Pulling back from the video conference, Yun wandered out of the office, lost in thought. A wormhole made some sense. The Bekenstein bound was the maximum information you could contain in a point of space time. Anything more, and it would collapse into, well, a blackhole. Arguments about extra dimensions of spacetime had been put to rest after the initial research done on singularities. Her own thesis was more evidence of the fact that it didn't seem to exist.

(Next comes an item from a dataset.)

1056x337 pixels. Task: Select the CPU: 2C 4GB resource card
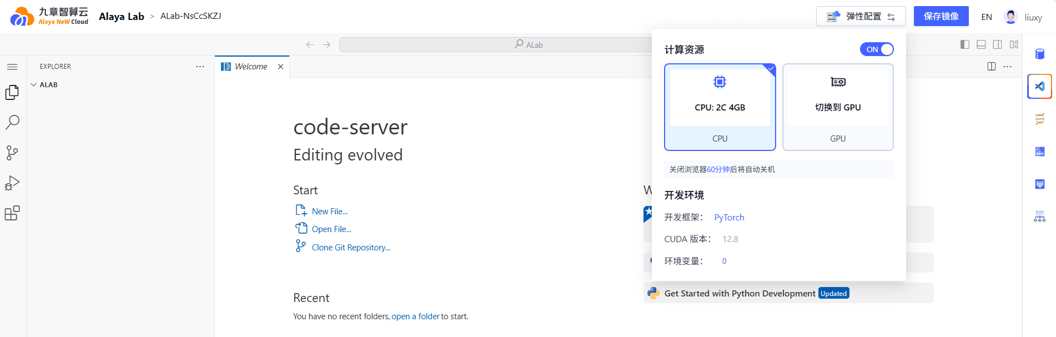[x=720, y=107]
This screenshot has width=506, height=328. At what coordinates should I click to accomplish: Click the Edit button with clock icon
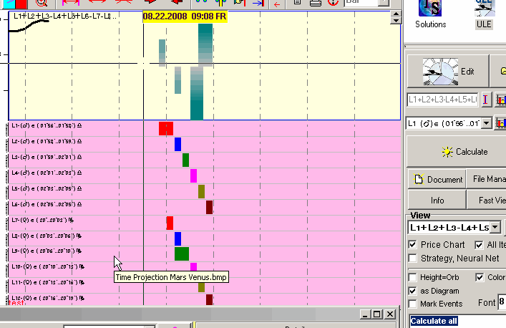coord(449,71)
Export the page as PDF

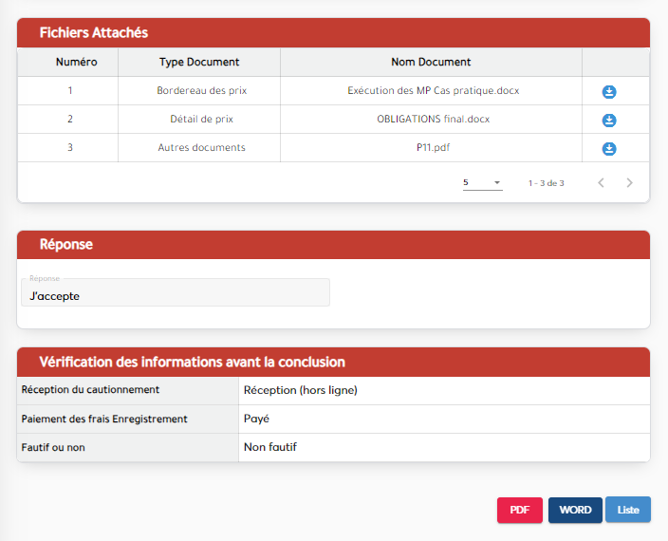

It's why she was so excited to hear and see that there was unaccounted for data from the central core. Small amounts could have been explained by variances in the singularity's size, or just compression artifacts. But what was discussed in those meetings with her boss and a few engineers was hundreds of times that, and then, when she had the actual data in front of her. Well, it was so much more than even that.
The transaction records the station gave her were old. Very old, the dates on the records suggested sometime in 2089. Why they didn't give her more recent records was anyone's guess. As much as she grumbled, even that data showed tell tail signs of excess processing capacity. Record sizes that were just too big for what the system should have been able to put out. Well, the output of that data was now obvious. What would more recent data show?
Again, that creeping thought in the back of her mind, why didn't she have more recent data. It felt like someone… or something, was trying to hide it from her.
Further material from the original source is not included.